*PROVIDED PASSAGE*:
=== Begin Enclosure ===
Ethanol’s discount to gasoline could encourage blenders and drivers to use more, but the U.S. Energy Information Administration continues to forecast less ethanol production and blending than implied by USDA’s forecast.
Crude oil could be another wild card due to the Israel-Hamas war. The U.S.-led attack last week against attacks on shipping raised fears of a larger conflict, boosting crude oil briefly. Crude prices retreated internationally Monday (when U.S. markets were closed) and seem fairly priced around $70 a barrel – hardly a bargain, but not the triple-digit stick many feared.
Factor in export volatility
Exports as usual could be the swing factor of demand – they historically are the most volatile from year to year. USDA made no change to its forecast of that category Jan. 12, keeping the marketing year total at 2.1 billion bushels. Total sales and shipments through the first week of 2024 suggest exports may turn out to be a little better than the government predicts, with the outcome of Brazil’s big second crop looming over the summer selling season.
But nothing so far indicates total demand from any of the usage categories will be enough by itself to give buyers a kick in the pants.
Growing season weather this summer could change those dynamics, but spring and summer are still a hope in the dead of winter. The next potential metric is 2024 acreage. USDA will update its statistical projection at the February 15-16 Outlook Forum, followed by closely watched Prospective Plantings at the end of March.
=== End Enclosure ===
*TASKS TO CARRY OUT*:
1 > Rewrite the paragraph of the outlook passage that begins "Exports as usual could be the swing factor" more briefly, keeping its main facts.
2 > Write the next part of the outlook passage, picking up after its final sentence.
The rows play no part in this.

*DATASET RECORDS*:
=== Begin Enclosure ===
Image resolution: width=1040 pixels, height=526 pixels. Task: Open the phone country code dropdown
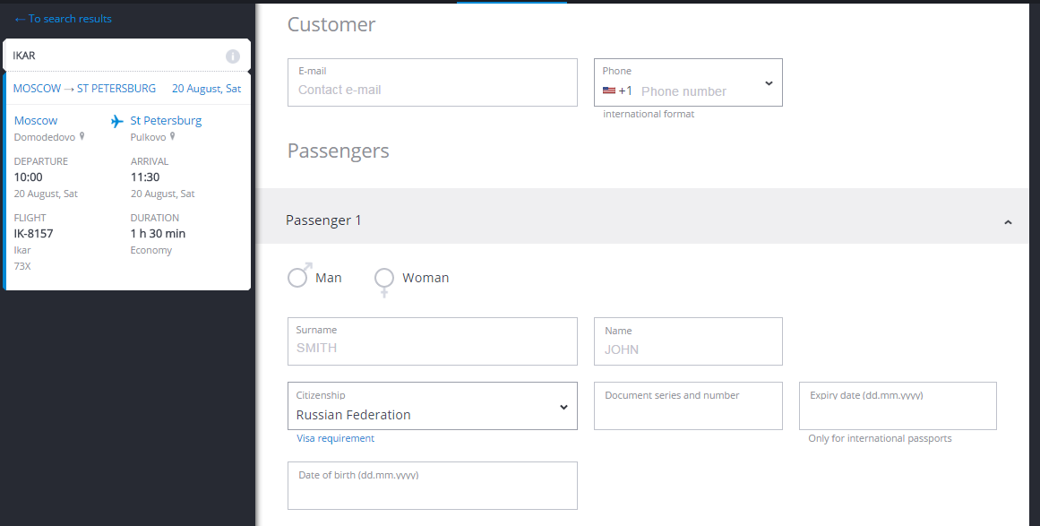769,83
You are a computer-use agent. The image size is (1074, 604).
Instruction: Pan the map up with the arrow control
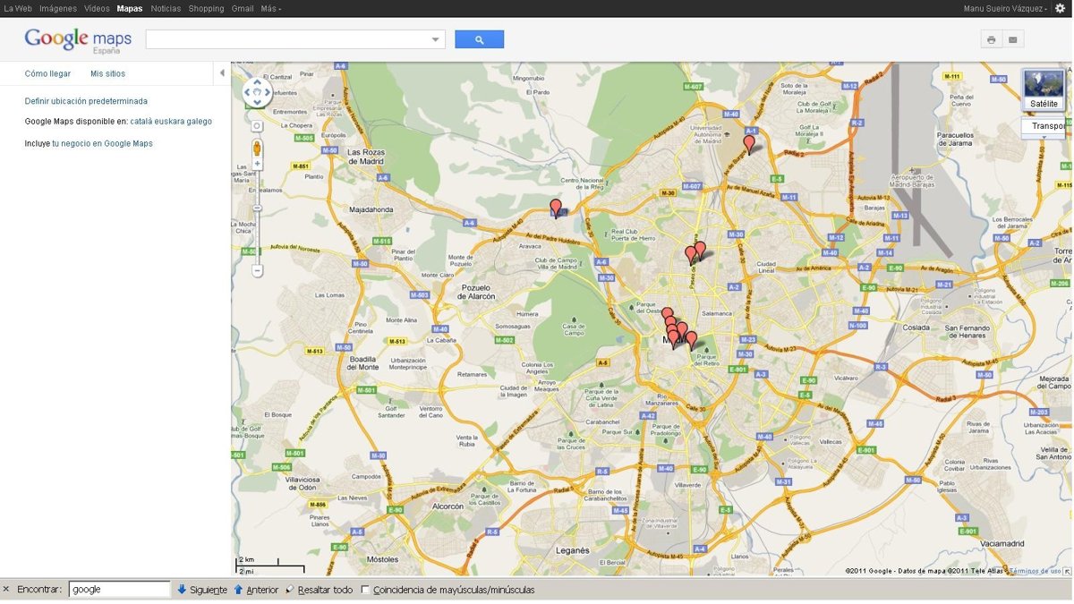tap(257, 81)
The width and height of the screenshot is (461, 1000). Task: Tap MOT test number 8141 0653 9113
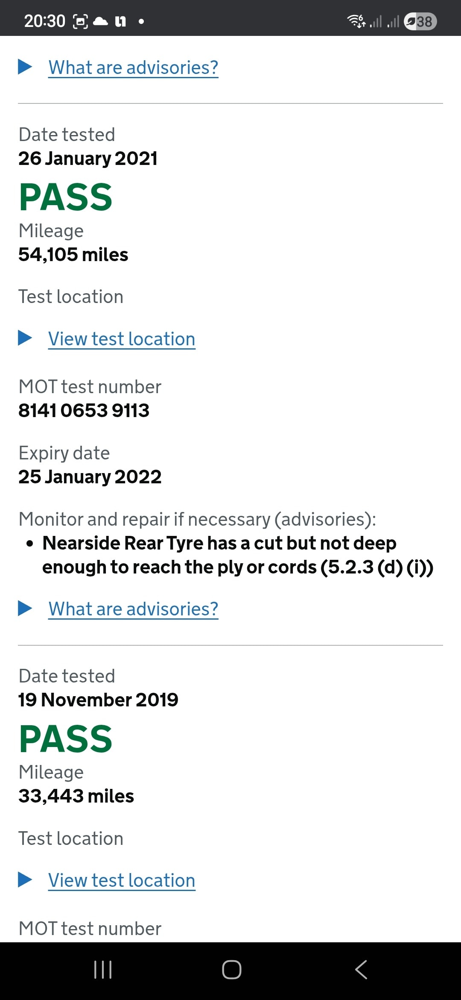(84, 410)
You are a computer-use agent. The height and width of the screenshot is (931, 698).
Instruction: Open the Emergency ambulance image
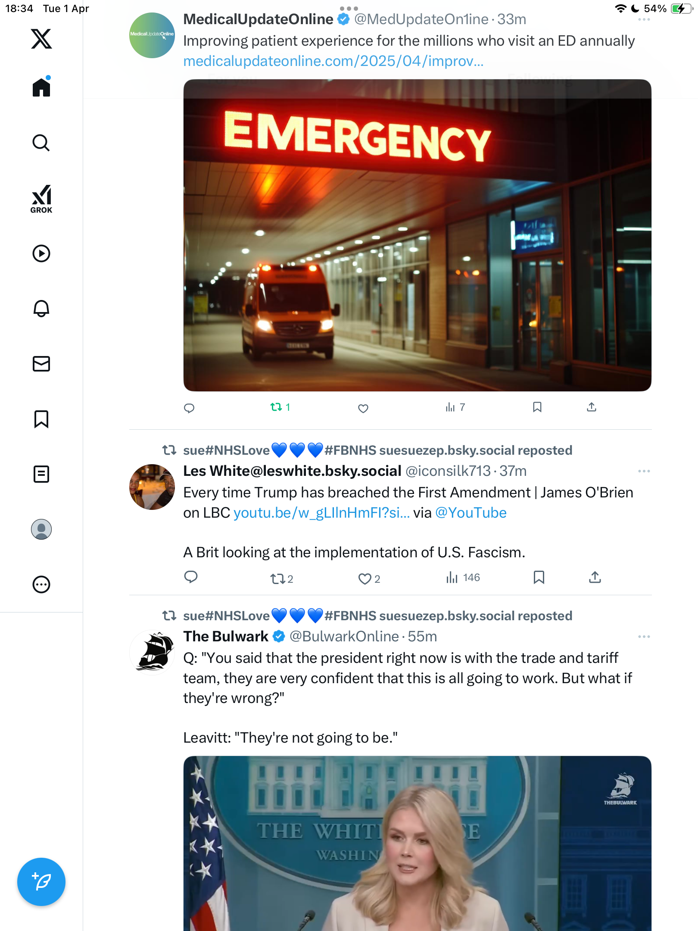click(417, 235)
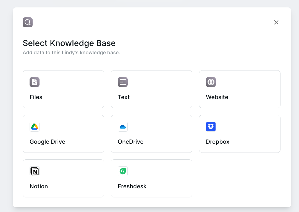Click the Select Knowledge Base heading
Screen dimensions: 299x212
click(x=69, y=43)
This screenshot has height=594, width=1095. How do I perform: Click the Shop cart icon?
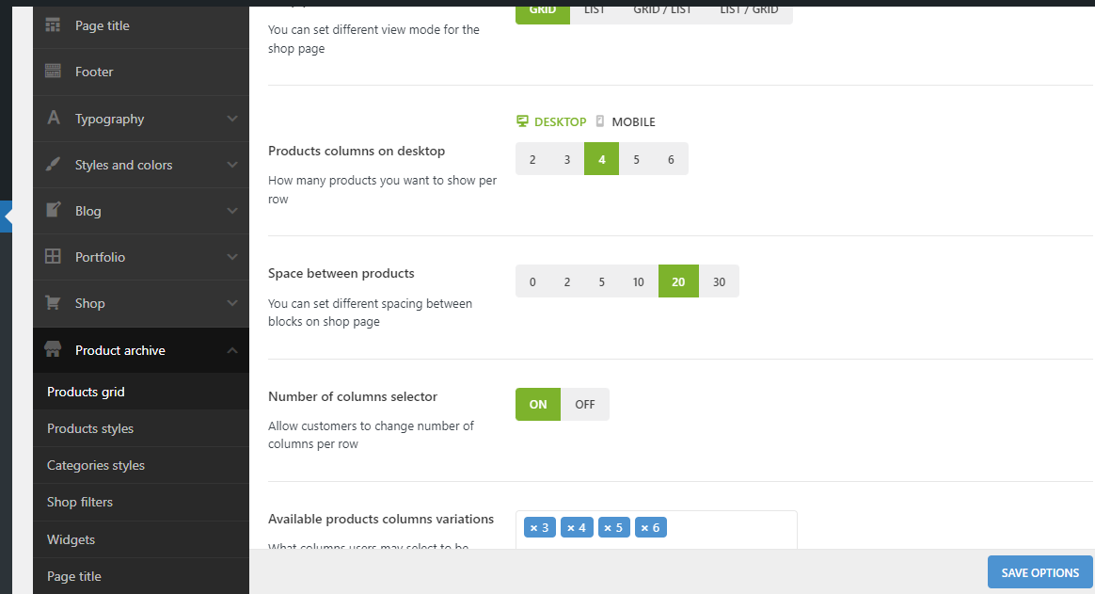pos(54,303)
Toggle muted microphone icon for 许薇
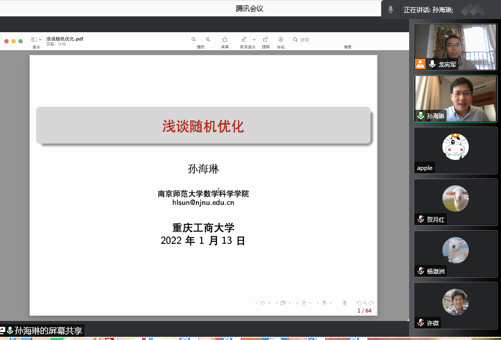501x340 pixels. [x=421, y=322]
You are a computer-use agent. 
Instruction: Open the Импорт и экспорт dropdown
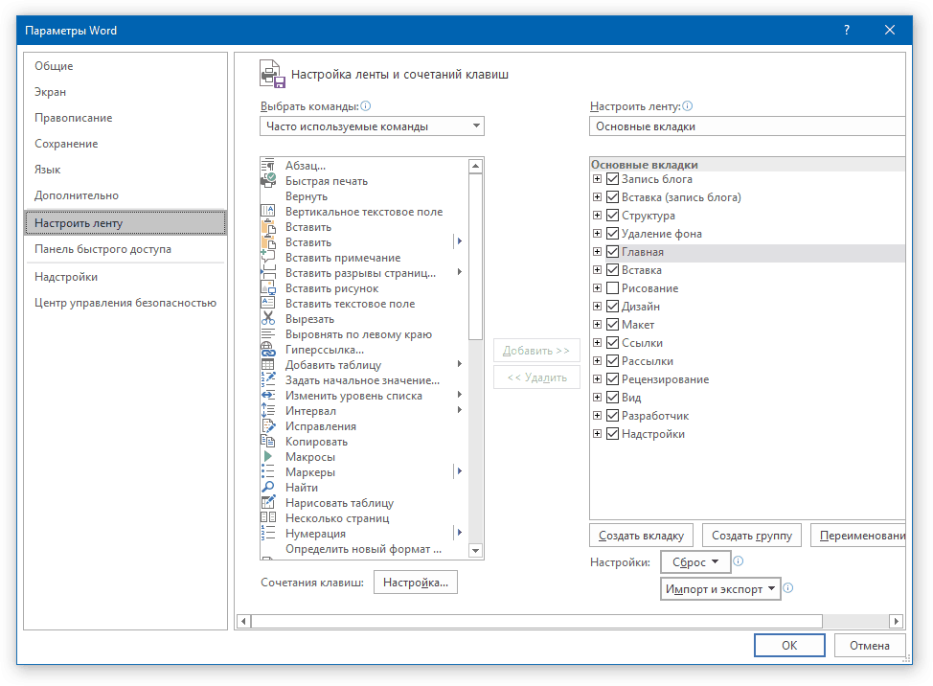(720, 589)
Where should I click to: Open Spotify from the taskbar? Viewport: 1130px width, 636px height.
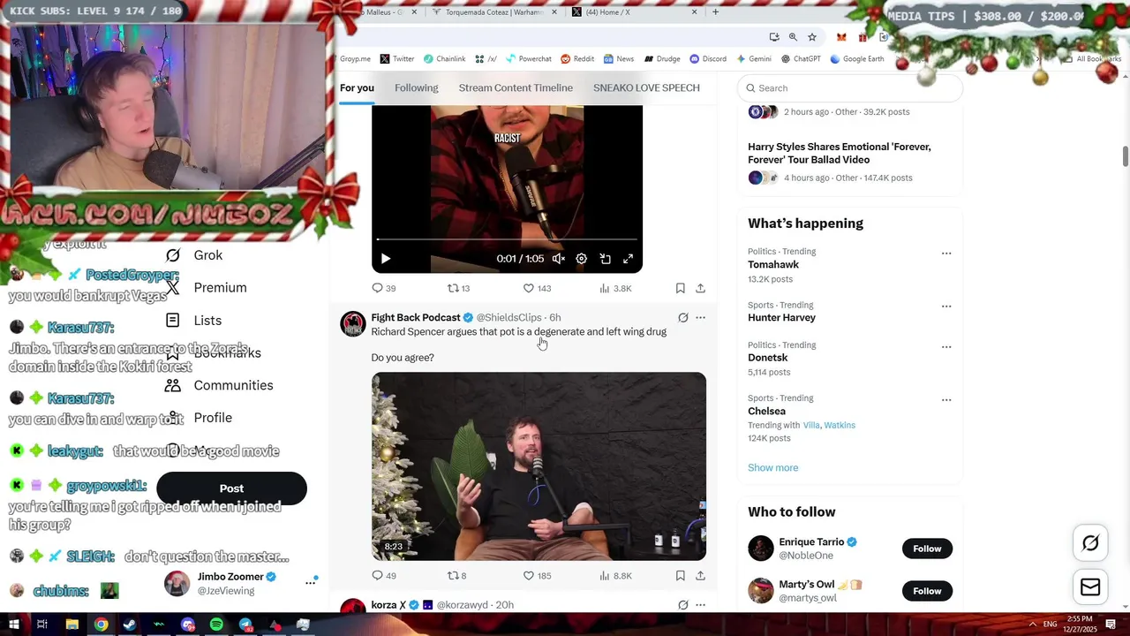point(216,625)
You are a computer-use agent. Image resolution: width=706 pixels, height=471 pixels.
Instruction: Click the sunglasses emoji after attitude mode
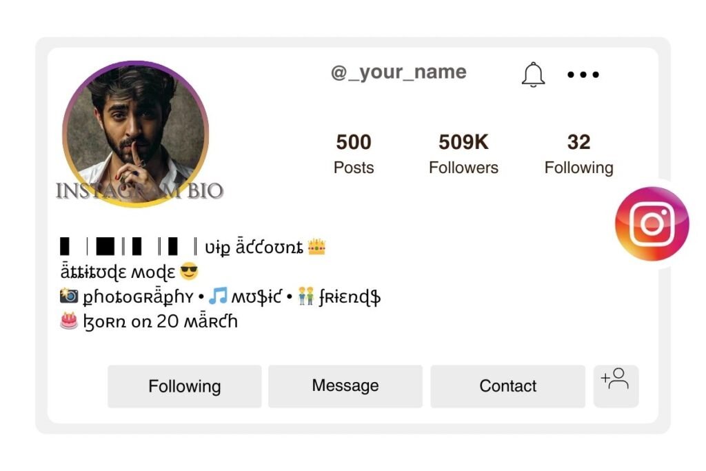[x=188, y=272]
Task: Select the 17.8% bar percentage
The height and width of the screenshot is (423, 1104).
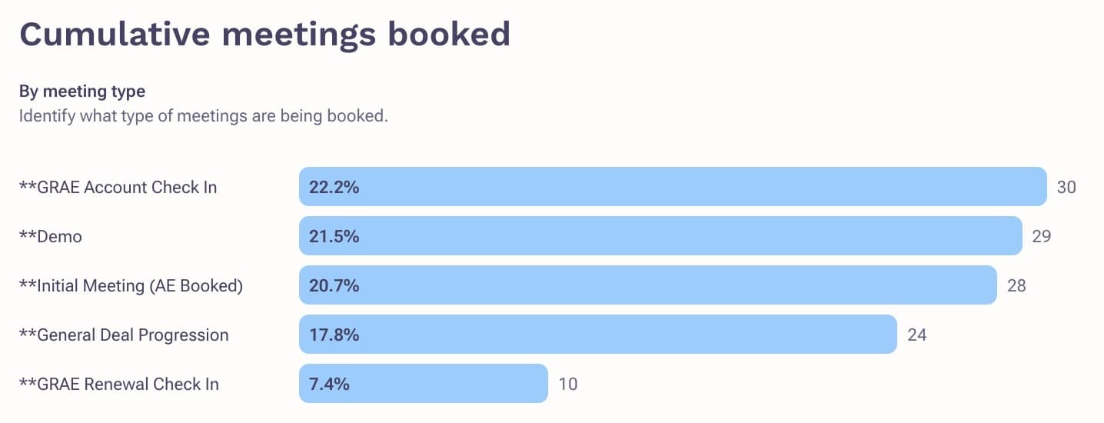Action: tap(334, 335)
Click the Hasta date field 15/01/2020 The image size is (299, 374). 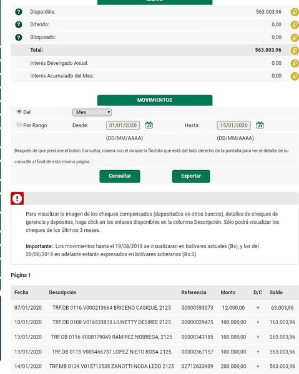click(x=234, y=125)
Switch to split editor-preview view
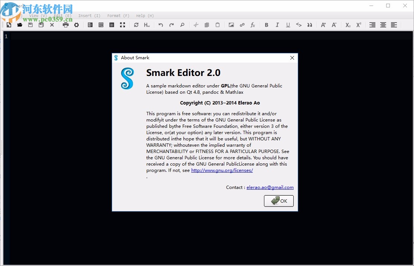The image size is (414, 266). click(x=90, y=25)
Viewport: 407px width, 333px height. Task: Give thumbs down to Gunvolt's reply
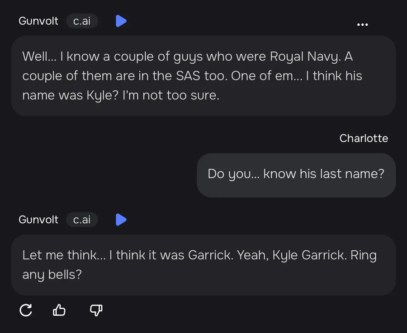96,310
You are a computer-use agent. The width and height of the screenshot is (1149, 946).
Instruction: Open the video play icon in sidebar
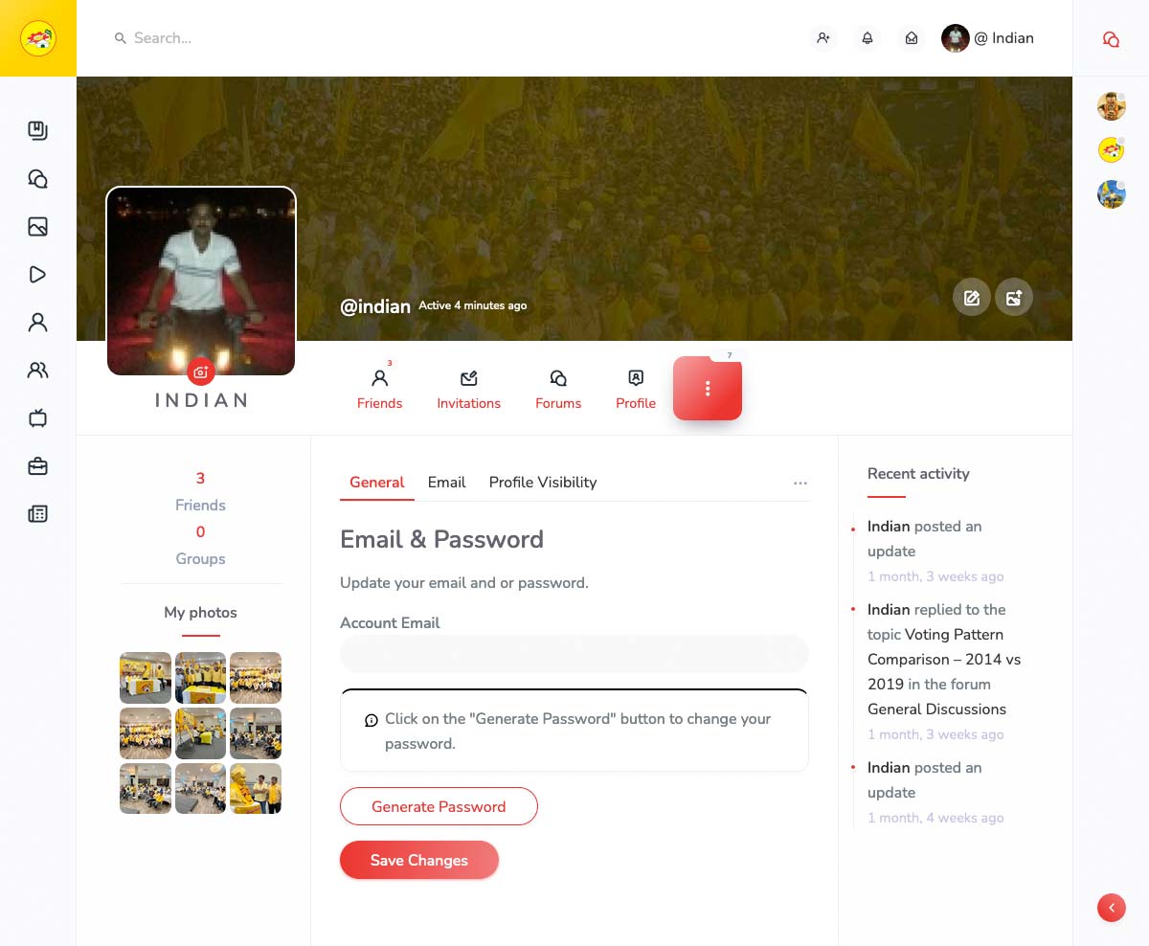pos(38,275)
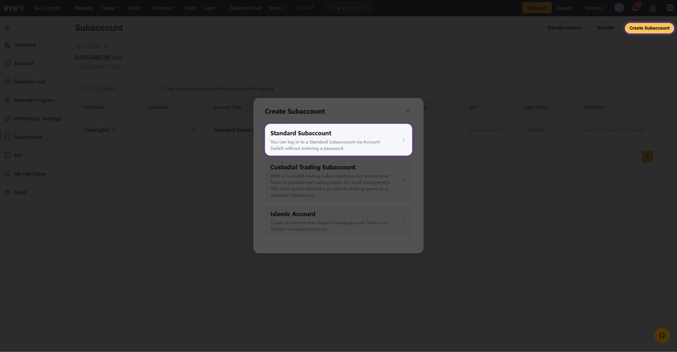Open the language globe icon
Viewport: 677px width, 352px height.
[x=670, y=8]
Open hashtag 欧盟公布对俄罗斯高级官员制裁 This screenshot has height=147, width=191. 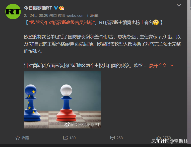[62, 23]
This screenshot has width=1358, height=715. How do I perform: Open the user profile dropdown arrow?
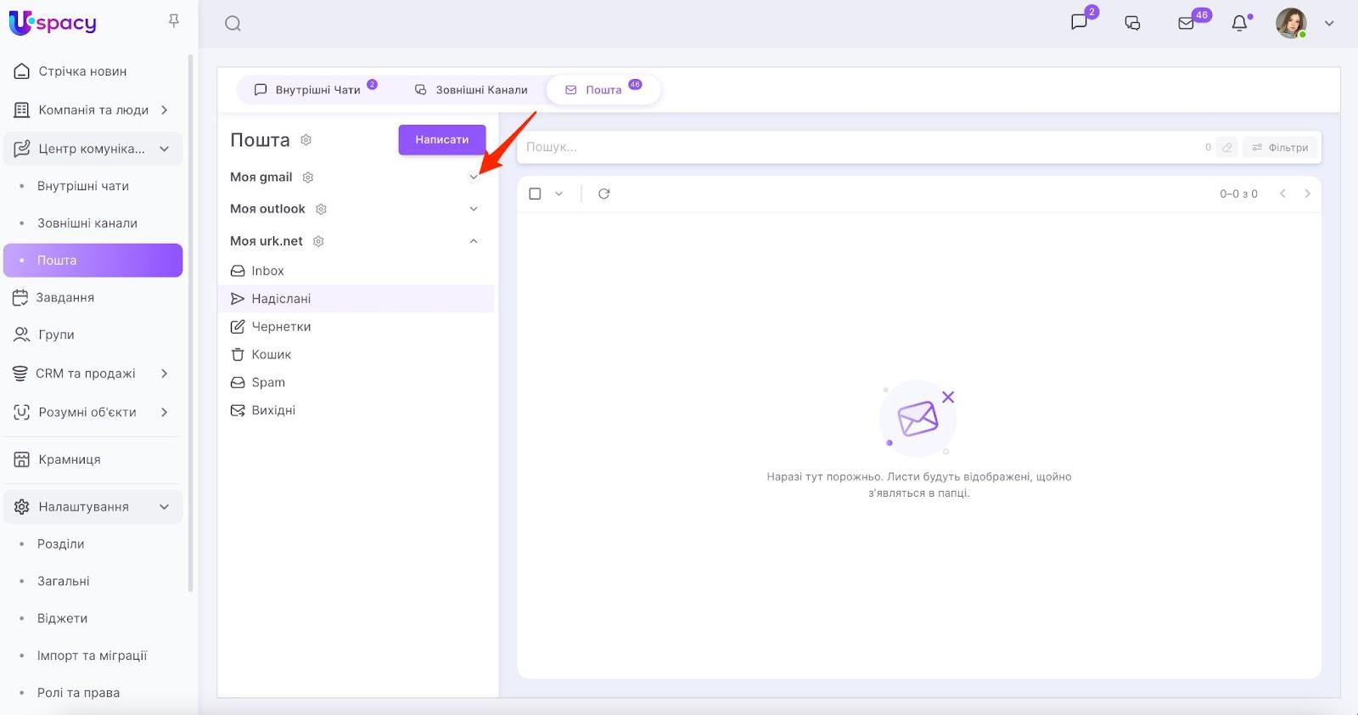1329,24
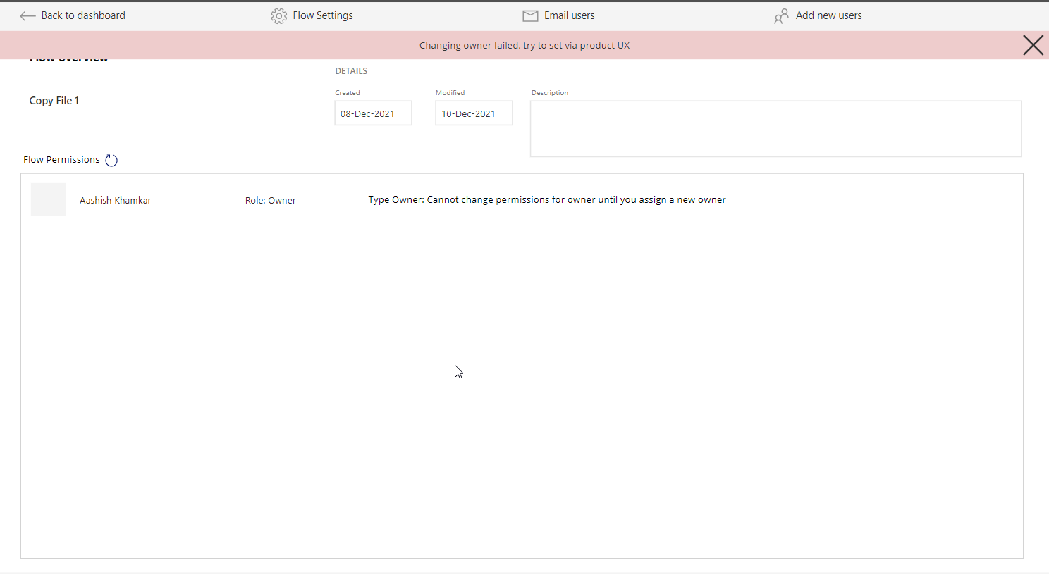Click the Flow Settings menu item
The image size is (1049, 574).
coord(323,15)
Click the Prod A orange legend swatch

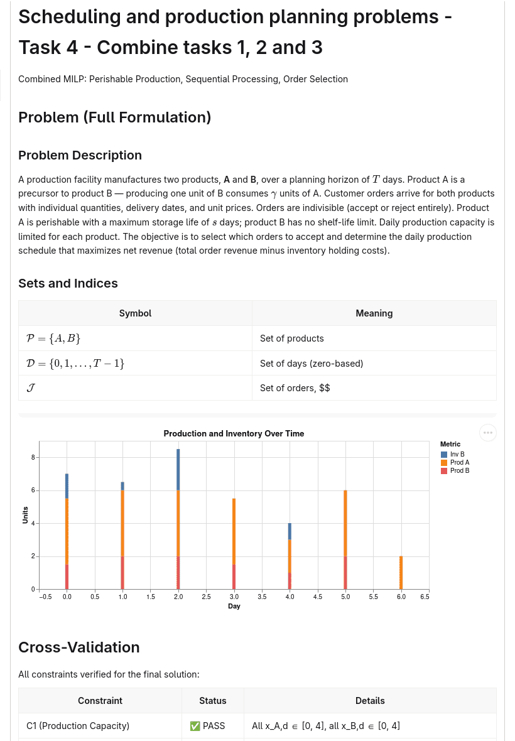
=== End Enclosure ===
*ANSWERS TO THE EXERCISE*:
1 > Exports, historically the most volatile demand category from year to year, could again be the swing factor. On Jan. 12, USDA left its export forecast unchanged at 2.1 billion bushels for the marketing year. Sales and shipments through the first week of 2024 suggest exports may come in slightly above that figure, though Brazil's big second crop looms over the summer selling season.

2 >
The current ratio of new crop soybean to corn futures tops 2.49/1, above its long-term average, which could encourage more soybeans and less corn ground. But a shift of 3 million to 4 million acres is already baked into most projections, so the March 31 numbers may have to be a real shocker to move the market much.
Soybeans hold on
Despite potential for a big jump in seedings this spring, soybean prices have fared better than corn, rejecting an attempt last week to test the $12 level. Though USDA increased its forecast for 2023 crop ending stocks last week to 280 million bushels, Dec. 1 inventories of just under 3 billion bushels were down from the two previous marketing years.
The problem for soybeans after the WASDE is due to increased supply, thanks to better yields, which rose from 49.9 to 50.6 bushels per acre. The additional bushels flowed directly to the bottom line of USDA’s balance sheet, knocking 15 cents off USDA’s average price forecast for 2023-2024.
My own supply and demand model is a little more encouraging, projecting better exports but not as big crush compared to the WASDE.
Crush in the first quarter of the marketing year was up 3.3% from the previous year, a good start but less than the government’s 4% forecast. Crush margins are down sharply from the fall, lingering near the bottom of their range over the past five years, hardly an incentive for a biodiesel boom.
Watch South America and China
Export hopes hinge mostly on two factors: South American production and interest from China.
USDA raised prospects for Argentina and its cut to Brazil’s potential was less than some expected though a little more than the country’s Ag Ministry estimate. Vegetation Health Indexes continue to point towards lower yields, despite December rains, as harvest begins to ramp up in the key center-west growing region.
USDA increased its forecast for total Chinese imports though U.S. commitments there so far are down 18% from the start of January 2023. China’s total soybean imports picked up in December, but the total for the first four months of the marketing year are only up 1%, less than the 2.2% USDA expects. A struggling economy and ongoing trade tensions continue to threaten U.S. soybean prospects, leaving the market adrift.
So, while markets aren’t quite singing “Brother, Can You Spare A Dime?” their tune is hardly “Happy Days Are Here Again.”